7 Kasım 1938 Salı sabahı, doktorlardan daha fazla dayanamayacağından sıvını derhal alınmasını kati bir lisanla ister.

Dr. Nihat Reşad Belger’e

“Doktor karnımdan bu suyu çekmek zamanı geldi; çünkü bu mayi benim nefesime dokunuyor. Soluk almamı güçleştiriyor. Bunu çekip alın” der.
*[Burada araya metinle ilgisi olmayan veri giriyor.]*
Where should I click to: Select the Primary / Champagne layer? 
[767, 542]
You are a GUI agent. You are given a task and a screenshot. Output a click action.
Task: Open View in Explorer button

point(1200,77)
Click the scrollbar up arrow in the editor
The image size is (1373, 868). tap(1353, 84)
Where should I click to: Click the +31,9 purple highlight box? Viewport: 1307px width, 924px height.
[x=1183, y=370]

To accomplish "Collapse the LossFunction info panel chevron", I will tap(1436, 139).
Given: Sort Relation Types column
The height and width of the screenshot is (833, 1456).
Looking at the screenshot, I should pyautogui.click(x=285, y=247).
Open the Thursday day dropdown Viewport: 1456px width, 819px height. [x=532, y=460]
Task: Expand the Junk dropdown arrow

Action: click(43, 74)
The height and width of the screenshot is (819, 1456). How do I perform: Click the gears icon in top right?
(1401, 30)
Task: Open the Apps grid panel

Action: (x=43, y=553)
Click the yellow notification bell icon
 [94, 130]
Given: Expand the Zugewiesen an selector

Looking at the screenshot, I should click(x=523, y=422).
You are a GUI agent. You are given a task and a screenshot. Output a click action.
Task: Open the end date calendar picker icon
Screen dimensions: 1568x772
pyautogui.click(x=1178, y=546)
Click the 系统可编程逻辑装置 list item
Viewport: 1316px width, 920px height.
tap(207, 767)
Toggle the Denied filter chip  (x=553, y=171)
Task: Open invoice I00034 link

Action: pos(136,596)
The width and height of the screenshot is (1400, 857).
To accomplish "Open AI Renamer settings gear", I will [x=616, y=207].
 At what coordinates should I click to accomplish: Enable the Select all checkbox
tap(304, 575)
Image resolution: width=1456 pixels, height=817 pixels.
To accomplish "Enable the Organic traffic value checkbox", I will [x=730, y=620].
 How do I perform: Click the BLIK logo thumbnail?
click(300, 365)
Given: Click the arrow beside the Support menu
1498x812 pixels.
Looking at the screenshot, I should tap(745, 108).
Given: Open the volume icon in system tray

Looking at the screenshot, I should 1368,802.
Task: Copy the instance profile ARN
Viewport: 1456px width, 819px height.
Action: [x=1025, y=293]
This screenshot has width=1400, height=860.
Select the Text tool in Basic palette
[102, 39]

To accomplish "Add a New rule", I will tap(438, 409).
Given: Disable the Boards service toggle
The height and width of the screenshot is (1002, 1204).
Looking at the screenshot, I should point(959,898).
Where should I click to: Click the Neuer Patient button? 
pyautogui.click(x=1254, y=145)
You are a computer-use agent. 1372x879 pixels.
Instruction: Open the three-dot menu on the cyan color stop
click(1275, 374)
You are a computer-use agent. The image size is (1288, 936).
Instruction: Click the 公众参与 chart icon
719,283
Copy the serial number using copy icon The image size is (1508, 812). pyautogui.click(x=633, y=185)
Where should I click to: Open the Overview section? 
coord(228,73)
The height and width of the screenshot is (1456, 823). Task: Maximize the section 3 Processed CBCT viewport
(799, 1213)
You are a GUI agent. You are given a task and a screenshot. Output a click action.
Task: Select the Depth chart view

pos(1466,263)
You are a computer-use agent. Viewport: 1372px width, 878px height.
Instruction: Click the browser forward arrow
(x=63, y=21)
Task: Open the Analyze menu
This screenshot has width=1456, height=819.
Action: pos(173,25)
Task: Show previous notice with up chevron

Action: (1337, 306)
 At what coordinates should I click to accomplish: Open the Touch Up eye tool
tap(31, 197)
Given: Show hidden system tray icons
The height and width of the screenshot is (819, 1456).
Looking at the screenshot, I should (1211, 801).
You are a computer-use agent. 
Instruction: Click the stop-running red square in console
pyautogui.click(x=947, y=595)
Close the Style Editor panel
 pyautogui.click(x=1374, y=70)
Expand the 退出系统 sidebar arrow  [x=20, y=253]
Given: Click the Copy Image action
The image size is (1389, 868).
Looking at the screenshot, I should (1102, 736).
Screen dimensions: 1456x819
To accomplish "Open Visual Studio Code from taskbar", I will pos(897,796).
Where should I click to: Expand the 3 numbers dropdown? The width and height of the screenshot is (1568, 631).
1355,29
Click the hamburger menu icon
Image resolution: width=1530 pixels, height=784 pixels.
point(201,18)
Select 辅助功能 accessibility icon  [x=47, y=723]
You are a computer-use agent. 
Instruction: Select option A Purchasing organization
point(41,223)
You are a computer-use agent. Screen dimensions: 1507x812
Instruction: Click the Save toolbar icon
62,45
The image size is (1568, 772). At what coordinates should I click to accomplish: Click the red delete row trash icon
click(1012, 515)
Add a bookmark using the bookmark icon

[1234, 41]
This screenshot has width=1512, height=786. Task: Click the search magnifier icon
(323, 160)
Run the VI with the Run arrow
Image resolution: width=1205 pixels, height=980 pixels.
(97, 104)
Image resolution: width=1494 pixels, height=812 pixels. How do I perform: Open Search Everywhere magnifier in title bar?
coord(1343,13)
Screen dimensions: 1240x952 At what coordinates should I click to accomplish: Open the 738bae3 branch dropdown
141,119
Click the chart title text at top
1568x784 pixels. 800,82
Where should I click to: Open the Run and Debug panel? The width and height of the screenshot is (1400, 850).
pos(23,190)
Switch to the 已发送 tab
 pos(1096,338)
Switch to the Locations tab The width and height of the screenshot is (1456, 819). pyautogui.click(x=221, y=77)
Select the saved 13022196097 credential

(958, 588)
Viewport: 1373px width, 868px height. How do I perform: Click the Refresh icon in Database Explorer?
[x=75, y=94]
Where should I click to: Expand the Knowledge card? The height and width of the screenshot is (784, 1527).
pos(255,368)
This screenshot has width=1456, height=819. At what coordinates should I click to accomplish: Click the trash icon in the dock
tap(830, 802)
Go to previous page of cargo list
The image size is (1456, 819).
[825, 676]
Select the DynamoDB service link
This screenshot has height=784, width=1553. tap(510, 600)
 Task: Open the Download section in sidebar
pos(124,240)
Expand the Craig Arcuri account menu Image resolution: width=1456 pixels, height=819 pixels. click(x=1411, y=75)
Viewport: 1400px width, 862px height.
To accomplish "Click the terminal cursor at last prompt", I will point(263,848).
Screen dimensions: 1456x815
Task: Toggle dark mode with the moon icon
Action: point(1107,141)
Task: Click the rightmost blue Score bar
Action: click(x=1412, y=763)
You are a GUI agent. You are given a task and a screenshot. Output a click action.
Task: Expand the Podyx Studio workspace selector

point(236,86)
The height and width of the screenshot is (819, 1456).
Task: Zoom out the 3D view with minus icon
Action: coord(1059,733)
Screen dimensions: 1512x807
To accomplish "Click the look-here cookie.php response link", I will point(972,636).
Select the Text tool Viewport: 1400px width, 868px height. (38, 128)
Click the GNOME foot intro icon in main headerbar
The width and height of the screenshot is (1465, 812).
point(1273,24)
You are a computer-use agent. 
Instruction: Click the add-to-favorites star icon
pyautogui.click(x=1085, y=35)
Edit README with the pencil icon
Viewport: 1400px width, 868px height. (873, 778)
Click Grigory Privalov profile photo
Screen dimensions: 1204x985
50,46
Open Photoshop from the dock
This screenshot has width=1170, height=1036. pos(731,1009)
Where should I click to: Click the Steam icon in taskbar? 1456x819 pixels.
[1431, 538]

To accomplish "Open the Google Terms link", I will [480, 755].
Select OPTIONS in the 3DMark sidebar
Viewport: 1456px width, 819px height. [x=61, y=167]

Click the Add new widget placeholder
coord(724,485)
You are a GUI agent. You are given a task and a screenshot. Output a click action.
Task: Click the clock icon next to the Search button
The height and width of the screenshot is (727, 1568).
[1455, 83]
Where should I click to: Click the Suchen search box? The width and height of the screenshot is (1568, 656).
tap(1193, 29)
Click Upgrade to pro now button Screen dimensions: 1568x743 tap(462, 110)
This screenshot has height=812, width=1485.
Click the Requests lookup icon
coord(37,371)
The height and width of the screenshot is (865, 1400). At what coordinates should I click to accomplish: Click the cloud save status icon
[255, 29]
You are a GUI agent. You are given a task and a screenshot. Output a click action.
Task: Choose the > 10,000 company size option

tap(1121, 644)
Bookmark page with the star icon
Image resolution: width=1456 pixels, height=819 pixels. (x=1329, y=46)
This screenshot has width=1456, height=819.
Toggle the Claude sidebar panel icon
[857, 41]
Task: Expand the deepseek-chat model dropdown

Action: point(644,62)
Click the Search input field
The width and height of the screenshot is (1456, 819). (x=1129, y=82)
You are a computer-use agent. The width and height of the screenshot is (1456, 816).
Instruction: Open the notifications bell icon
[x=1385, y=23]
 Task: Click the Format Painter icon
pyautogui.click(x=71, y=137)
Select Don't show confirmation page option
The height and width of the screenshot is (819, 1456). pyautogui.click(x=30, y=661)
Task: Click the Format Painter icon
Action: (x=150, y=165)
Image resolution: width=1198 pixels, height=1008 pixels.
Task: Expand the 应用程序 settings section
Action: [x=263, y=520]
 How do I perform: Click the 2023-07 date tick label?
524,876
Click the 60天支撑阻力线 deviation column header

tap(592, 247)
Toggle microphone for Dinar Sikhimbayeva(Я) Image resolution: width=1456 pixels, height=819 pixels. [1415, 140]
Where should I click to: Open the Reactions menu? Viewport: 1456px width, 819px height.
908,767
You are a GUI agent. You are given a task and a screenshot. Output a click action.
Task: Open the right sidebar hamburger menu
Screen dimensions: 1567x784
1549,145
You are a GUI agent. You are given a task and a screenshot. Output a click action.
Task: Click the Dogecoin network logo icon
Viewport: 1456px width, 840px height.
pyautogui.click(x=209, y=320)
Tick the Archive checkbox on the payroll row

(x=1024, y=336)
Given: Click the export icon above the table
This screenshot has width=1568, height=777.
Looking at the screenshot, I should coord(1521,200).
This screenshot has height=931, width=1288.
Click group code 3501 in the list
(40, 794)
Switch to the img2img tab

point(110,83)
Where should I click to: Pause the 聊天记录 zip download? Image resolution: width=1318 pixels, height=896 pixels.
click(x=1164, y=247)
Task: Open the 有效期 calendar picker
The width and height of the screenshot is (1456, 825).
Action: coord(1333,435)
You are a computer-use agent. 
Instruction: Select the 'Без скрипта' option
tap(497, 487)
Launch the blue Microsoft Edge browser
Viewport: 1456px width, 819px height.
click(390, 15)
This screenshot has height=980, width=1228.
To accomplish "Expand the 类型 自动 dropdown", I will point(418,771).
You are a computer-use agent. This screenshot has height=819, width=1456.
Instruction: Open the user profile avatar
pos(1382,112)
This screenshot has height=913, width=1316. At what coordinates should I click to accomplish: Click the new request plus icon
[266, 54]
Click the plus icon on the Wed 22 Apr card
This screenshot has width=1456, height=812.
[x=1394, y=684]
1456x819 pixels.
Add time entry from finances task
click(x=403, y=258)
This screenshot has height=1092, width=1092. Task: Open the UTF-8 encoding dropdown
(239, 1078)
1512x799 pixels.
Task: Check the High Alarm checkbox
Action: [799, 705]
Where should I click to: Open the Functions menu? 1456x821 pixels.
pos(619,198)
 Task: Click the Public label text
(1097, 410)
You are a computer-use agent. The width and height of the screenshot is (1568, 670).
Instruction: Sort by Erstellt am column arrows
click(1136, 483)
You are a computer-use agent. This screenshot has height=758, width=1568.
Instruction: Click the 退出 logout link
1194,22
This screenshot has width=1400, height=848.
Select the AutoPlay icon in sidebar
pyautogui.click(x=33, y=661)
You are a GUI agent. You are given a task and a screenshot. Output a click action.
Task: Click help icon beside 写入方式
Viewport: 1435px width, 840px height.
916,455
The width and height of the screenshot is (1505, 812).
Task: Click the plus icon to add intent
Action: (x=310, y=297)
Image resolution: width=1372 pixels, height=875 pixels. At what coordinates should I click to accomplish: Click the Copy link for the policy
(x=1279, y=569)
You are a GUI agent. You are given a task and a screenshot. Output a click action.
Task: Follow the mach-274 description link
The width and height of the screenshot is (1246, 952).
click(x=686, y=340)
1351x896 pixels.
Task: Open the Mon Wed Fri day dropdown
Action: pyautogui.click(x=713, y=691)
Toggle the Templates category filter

Doktorlar hiç değilse 24 saat geciktirmek için Dr. Mim Kemal Öke’nin sarayda olmadığını, o saatte Gülhane’de talebelerine ders vermekte olduğunu, bu işlemin ertesi güne ertelenmesini rica ederler. Fakat Atatürk;

“İşte doktor Mehmet Kamil Bey var zaten bu işi en iyi beceren de o imiş, o yapsın” diye diretir. Doktorlar hazırlık yapmak için odadan çıktıktan sonra kaşlarını çatar, hiddetli bir sesle;

“Niçin tereddüt ediyorlar… olacak olur!”

Karnını işaret ederek;

“Bu insuportable’dır” der.

Üçüncü karın ponksiyonu aynı gün saat 12:20’de Dr. Mehmet Kamil Berk tarafından yapılır. Atatürk karında biriken sıvının hepsinin çekilmesini ısrarla emretmektedir.

Doktorlara;

“Kaç litre var? Sayın!” diyordu.

Dr. Nihat Reşat Belger her yarım litreyi bir sayarak “on iki litre” der. Hakikatte 6 litre sıvı boşaltılmıştı.